# start of Records for processing
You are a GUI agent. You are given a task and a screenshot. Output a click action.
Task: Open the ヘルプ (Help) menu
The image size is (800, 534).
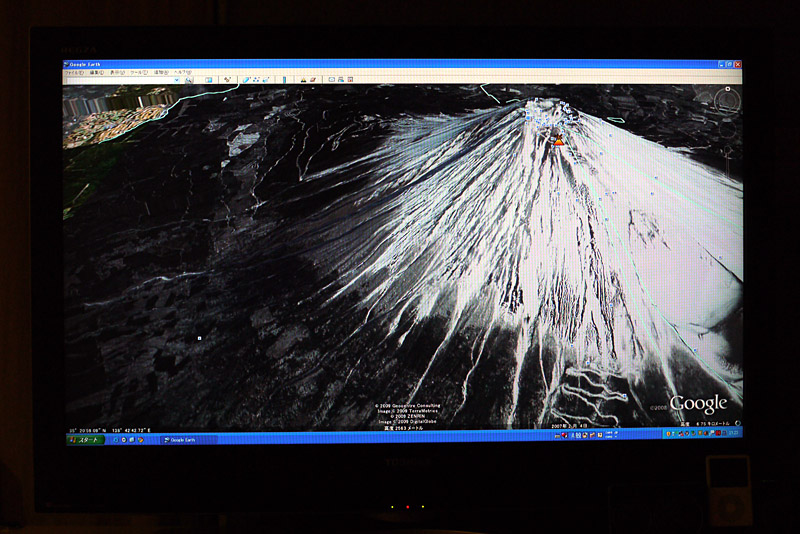click(x=183, y=72)
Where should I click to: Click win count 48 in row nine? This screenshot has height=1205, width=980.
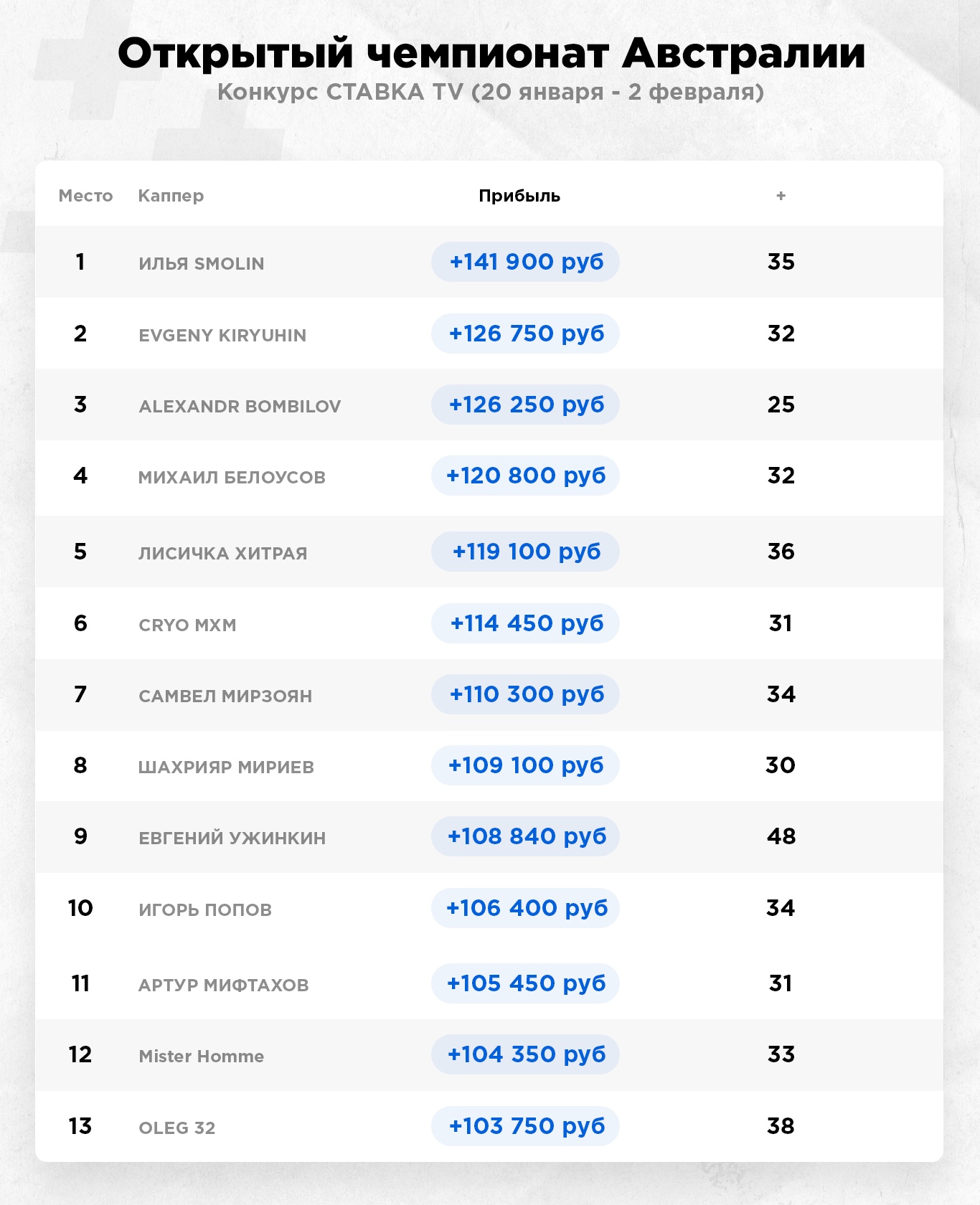(x=781, y=836)
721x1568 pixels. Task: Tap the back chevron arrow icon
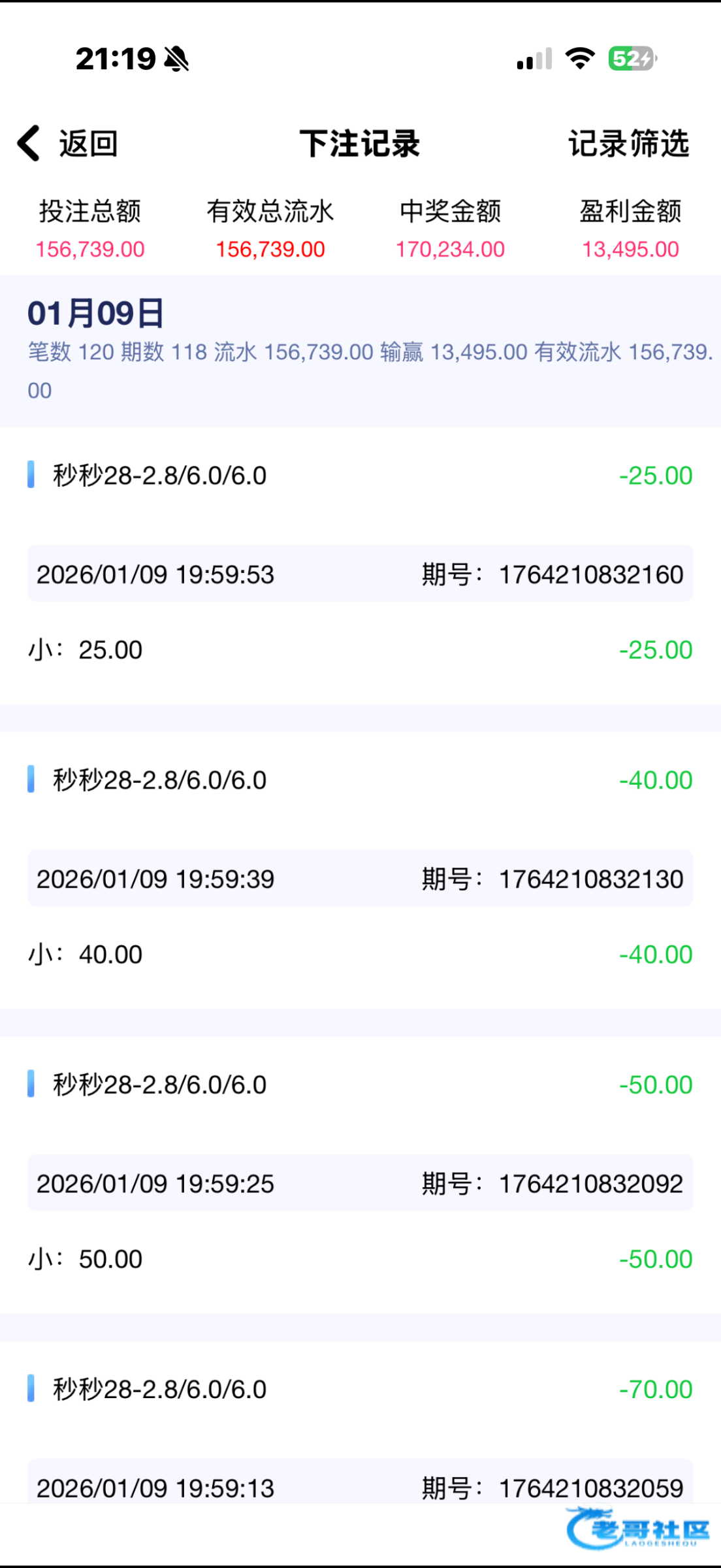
# end of Records for processing
State how many lines of the material above contain the string "screenshot", with case counting. Reply with the number alone.

§ **Solution for this exercise**
2